All of the data is to be copied without a single change.

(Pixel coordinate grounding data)
BEGIN
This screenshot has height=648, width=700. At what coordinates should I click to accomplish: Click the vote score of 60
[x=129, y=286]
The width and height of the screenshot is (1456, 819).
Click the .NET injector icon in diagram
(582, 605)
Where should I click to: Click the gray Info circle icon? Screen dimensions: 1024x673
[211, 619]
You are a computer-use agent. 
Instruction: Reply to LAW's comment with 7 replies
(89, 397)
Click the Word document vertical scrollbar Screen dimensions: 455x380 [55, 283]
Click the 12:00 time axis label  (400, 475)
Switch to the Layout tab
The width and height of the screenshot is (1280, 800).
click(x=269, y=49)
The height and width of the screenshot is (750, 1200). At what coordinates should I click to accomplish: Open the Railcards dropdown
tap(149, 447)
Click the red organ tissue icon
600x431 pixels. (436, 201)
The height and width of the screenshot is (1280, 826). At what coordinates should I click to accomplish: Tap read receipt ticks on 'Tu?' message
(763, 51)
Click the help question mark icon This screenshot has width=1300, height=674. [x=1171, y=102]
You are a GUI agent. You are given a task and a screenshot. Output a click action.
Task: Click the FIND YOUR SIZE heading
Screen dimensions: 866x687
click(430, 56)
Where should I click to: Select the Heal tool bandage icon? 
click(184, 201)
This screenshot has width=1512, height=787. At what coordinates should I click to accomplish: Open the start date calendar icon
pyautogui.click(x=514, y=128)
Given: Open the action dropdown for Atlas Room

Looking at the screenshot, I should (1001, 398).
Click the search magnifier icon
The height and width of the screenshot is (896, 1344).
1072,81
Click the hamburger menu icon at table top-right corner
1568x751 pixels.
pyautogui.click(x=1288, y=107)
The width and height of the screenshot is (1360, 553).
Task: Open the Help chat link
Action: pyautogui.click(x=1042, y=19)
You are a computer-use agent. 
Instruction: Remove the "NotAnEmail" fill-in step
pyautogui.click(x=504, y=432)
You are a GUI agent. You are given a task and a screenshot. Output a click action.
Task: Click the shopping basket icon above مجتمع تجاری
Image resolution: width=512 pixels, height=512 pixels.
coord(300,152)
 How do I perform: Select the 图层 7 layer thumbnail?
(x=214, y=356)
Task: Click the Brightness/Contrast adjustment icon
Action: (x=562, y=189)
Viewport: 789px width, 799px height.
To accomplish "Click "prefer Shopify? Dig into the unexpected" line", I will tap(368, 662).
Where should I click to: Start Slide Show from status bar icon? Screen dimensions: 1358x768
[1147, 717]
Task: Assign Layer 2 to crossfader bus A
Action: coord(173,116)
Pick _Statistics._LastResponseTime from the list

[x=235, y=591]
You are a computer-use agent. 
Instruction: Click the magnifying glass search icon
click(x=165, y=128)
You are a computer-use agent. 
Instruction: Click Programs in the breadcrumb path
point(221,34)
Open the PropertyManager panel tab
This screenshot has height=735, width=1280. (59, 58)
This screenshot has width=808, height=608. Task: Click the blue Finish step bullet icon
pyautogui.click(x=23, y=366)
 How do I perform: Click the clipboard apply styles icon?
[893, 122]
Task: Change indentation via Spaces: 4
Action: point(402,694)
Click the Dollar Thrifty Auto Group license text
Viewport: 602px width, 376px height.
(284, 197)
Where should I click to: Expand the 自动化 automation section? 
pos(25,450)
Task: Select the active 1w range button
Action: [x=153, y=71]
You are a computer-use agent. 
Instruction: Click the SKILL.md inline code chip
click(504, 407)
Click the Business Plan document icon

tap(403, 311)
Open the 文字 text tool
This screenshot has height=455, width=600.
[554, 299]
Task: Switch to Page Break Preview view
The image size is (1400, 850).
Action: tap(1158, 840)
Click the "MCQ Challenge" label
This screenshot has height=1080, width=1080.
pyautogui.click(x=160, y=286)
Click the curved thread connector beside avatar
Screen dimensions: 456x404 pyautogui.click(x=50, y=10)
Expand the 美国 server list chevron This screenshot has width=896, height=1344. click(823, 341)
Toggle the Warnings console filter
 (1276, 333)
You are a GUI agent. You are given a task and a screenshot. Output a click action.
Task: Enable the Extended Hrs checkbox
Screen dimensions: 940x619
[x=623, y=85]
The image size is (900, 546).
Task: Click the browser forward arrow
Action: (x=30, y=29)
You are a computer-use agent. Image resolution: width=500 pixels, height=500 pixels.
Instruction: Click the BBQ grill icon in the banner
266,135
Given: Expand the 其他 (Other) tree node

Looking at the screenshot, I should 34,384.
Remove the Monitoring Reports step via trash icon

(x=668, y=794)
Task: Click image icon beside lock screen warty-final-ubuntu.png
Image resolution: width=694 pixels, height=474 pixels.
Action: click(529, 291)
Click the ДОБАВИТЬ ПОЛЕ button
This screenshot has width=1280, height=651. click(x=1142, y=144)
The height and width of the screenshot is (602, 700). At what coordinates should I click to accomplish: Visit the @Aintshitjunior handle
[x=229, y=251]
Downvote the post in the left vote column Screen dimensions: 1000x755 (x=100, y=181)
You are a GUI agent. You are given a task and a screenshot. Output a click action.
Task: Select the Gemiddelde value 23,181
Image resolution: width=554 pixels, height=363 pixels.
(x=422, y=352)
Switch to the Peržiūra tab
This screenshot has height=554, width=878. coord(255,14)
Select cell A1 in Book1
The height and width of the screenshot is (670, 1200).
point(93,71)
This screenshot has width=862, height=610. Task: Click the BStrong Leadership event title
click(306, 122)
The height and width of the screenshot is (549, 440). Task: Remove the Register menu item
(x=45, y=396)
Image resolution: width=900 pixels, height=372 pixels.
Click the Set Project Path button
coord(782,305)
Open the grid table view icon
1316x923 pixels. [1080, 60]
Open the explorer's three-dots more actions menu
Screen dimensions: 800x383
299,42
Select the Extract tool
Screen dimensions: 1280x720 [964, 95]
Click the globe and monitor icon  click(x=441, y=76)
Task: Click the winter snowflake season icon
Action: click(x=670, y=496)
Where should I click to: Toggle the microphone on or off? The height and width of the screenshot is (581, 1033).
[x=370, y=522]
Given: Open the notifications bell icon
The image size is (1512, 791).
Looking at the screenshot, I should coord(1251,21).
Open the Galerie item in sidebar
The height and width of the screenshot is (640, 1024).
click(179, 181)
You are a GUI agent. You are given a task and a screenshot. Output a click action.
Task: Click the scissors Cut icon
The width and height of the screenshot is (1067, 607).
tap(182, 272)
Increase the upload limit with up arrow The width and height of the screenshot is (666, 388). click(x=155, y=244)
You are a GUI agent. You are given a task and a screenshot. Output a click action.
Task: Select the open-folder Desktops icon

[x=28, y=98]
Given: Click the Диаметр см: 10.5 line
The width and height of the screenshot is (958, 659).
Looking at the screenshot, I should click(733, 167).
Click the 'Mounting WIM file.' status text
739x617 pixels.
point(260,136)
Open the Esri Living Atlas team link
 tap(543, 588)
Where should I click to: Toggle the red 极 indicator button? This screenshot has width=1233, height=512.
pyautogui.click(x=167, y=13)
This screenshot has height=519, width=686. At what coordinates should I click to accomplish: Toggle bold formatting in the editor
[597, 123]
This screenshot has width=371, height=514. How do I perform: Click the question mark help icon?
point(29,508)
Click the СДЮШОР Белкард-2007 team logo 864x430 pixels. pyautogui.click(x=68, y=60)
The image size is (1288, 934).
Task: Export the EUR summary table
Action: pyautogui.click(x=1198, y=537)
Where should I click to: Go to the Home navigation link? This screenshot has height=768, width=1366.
END
## WRITTEN RESPONSE
This screenshot has height=648, width=700. At what coordinates should I click to accomplish: Click the vote score of 60
[x=129, y=286]
The width and height of the screenshot is (1456, 819).
Click the .NET injector icon in diagram
(582, 605)
Where should I click to: Click the gray Info circle icon? Screen dimensions: 1024x673
[211, 619]
You are a computer-use agent. 
Instruction: Reply to LAW's comment with 7 replies
(89, 397)
Click the Word document vertical scrollbar Screen dimensions: 455x380 [55, 283]
Click the 12:00 time axis label  (400, 475)
Switch to the Layout tab
The width and height of the screenshot is (1280, 800).
click(x=269, y=49)
The height and width of the screenshot is (750, 1200). At what coordinates should I click to accomplish: Open the Railcards dropdown
tap(149, 447)
Click the red organ tissue icon
600x431 pixels. (436, 201)
The height and width of the screenshot is (1280, 826). At what coordinates should I click to accomplish: Tap read receipt ticks on 'Tu?' message
(763, 51)
Click the help question mark icon This screenshot has width=1300, height=674. [x=1171, y=102]
You are a GUI agent. You are given a task and a screenshot. Output a click action.
Task: Click the FIND YOUR SIZE heading
Screen dimensions: 866x687
click(430, 56)
Where should I click to: Select the Heal tool bandage icon? 
click(184, 201)
This screenshot has width=1512, height=787. At what coordinates should I click to accomplish: Open the start date calendar icon
pyautogui.click(x=514, y=128)
Given: Open the action dropdown for Atlas Room

Looking at the screenshot, I should (1001, 398).
Click the search magnifier icon
The height and width of the screenshot is (896, 1344).
1072,81
Click the hamburger menu icon at table top-right corner
1568x751 pixels.
pyautogui.click(x=1288, y=107)
The width and height of the screenshot is (1360, 553).
Task: Open the Help chat link
Action: pyautogui.click(x=1042, y=19)
You are a computer-use agent. 
Instruction: Remove the "NotAnEmail" fill-in step
pyautogui.click(x=504, y=432)
You are a GUI agent. You are given a task and a screenshot. Output a click action.
Task: Click the shopping basket icon above مجتمع تجاری
Image resolution: width=512 pixels, height=512 pixels.
coord(300,152)
 How do I perform: Select the 图层 7 layer thumbnail?
(x=214, y=356)
Task: Click the Brightness/Contrast adjustment icon
Action: (x=562, y=189)
Viewport: 789px width, 799px height.
To accomplish "Click "prefer Shopify? Dig into the unexpected" line", I will tap(368, 662).
Where should I click to: Start Slide Show from status bar icon? Screen dimensions: 1358x768
[1147, 717]
Task: Assign Layer 2 to crossfader bus A
Action: coord(173,116)
Pick _Statistics._LastResponseTime from the list

[x=235, y=591]
You are a computer-use agent. 
Instruction: Click the magnifying glass search icon
click(x=165, y=128)
You are a computer-use agent. 
Instruction: Click Programs in the breadcrumb path
point(221,34)
Open the PropertyManager panel tab
This screenshot has height=735, width=1280. (59, 58)
This screenshot has width=808, height=608. Task: Click the blue Finish step bullet icon
pyautogui.click(x=23, y=366)
 How do I perform: Click the clipboard apply styles icon?
[893, 122]
Task: Change indentation via Spaces: 4
Action: point(402,694)
Click the Dollar Thrifty Auto Group license text
Viewport: 602px width, 376px height.
(284, 197)
Where should I click to: Expand the 自动化 automation section? 
pos(25,450)
Task: Select the active 1w range button
Action: [x=153, y=71]
You are a computer-use agent. 
Instruction: Click the SKILL.md inline code chip
click(504, 407)
Click the Business Plan document icon

tap(403, 311)
Open the 文字 text tool
This screenshot has height=455, width=600.
[554, 299]
Task: Switch to Page Break Preview view
The image size is (1400, 850).
Action: tap(1158, 840)
Click the "MCQ Challenge" label
This screenshot has height=1080, width=1080.
pyautogui.click(x=160, y=286)
Click the curved thread connector beside avatar
Screen dimensions: 456x404 pyautogui.click(x=50, y=10)
Expand the 美国 server list chevron This screenshot has width=896, height=1344. click(823, 341)
Toggle the Warnings console filter
 (1276, 333)
You are a GUI agent. You are given a task and a screenshot. Output a click action.
Task: Enable the Extended Hrs checkbox
Screen dimensions: 940x619
[x=623, y=85]
The image size is (900, 546).
Task: Click the browser forward arrow
Action: (x=30, y=29)
You are a computer-use agent. Image resolution: width=500 pixels, height=500 pixels.
Instruction: Click the BBQ grill icon in the banner
266,135
Given: Expand the 其他 (Other) tree node

Looking at the screenshot, I should 34,384.
Remove the Monitoring Reports step via trash icon

(x=668, y=794)
Task: Click image icon beside lock screen warty-final-ubuntu.png
Image resolution: width=694 pixels, height=474 pixels.
Action: click(529, 291)
Click the ДОБАВИТЬ ПОЛЕ button
This screenshot has width=1280, height=651. click(x=1142, y=144)
The height and width of the screenshot is (602, 700). At what coordinates should I click to accomplish: Visit the @Aintshitjunior handle
[x=229, y=251]
Downvote the post in the left vote column Screen dimensions: 1000x755 (x=100, y=181)
You are a GUI agent. You are given a task and a screenshot. Output a click action.
Task: Select the Gemiddelde value 23,181
Image resolution: width=554 pixels, height=363 pixels.
(x=422, y=352)
Switch to the Peržiūra tab
This screenshot has height=554, width=878. coord(255,14)
Select cell A1 in Book1
The height and width of the screenshot is (670, 1200).
point(93,71)
This screenshot has width=862, height=610. Task: Click the BStrong Leadership event title
click(306, 122)
The height and width of the screenshot is (549, 440). Task: Remove the Register menu item
(x=45, y=396)
Image resolution: width=900 pixels, height=372 pixels.
Click the Set Project Path button
coord(782,305)
Open the grid table view icon
1316x923 pixels. [1080, 60]
Open the explorer's three-dots more actions menu
Screen dimensions: 800x383
299,42
Select the Extract tool
Screen dimensions: 1280x720 [964, 95]
Click the globe and monitor icon  click(x=441, y=76)
Task: Click the winter snowflake season icon
Action: click(x=670, y=496)
Where should I click to: Toggle the microphone on or off? The height and width of the screenshot is (581, 1033).
[x=370, y=522]
Given: Open the notifications bell icon
The image size is (1512, 791).
Looking at the screenshot, I should coord(1251,21).
Open the Galerie item in sidebar
The height and width of the screenshot is (640, 1024).
click(179, 181)
You are a GUI agent. You are given a task and a screenshot. Output a click action.
Task: Click the scissors Cut icon
The width and height of the screenshot is (1067, 607).
tap(182, 272)
Increase the upload limit with up arrow The width and height of the screenshot is (666, 388). click(x=155, y=244)
You are a GUI agent. You are given a task and a screenshot. Output a click action.
Task: Select the open-folder Desktops icon

[x=28, y=98]
Given: Click the Диаметр см: 10.5 line
The width and height of the screenshot is (958, 659).
Looking at the screenshot, I should click(733, 167).
Click the 'Mounting WIM file.' status text
739x617 pixels.
point(260,136)
Open the Esri Living Atlas team link
 tap(543, 588)
Where should I click to: Toggle the red 极 indicator button? This screenshot has width=1233, height=512.
pyautogui.click(x=167, y=13)
This screenshot has height=519, width=686. At what coordinates should I click to accomplish: Toggle bold formatting in the editor
[597, 123]
This screenshot has width=371, height=514. How do I perform: Click the question mark help icon?
point(29,508)
Click the СДЮШОР Белкард-2007 team logo 864x430 pixels. pyautogui.click(x=68, y=60)
The image size is (1288, 934).
Task: Export the EUR summary table
Action: pyautogui.click(x=1198, y=537)
Where should I click to: Go to the Home navigation link? This screenshot has height=768, width=1366.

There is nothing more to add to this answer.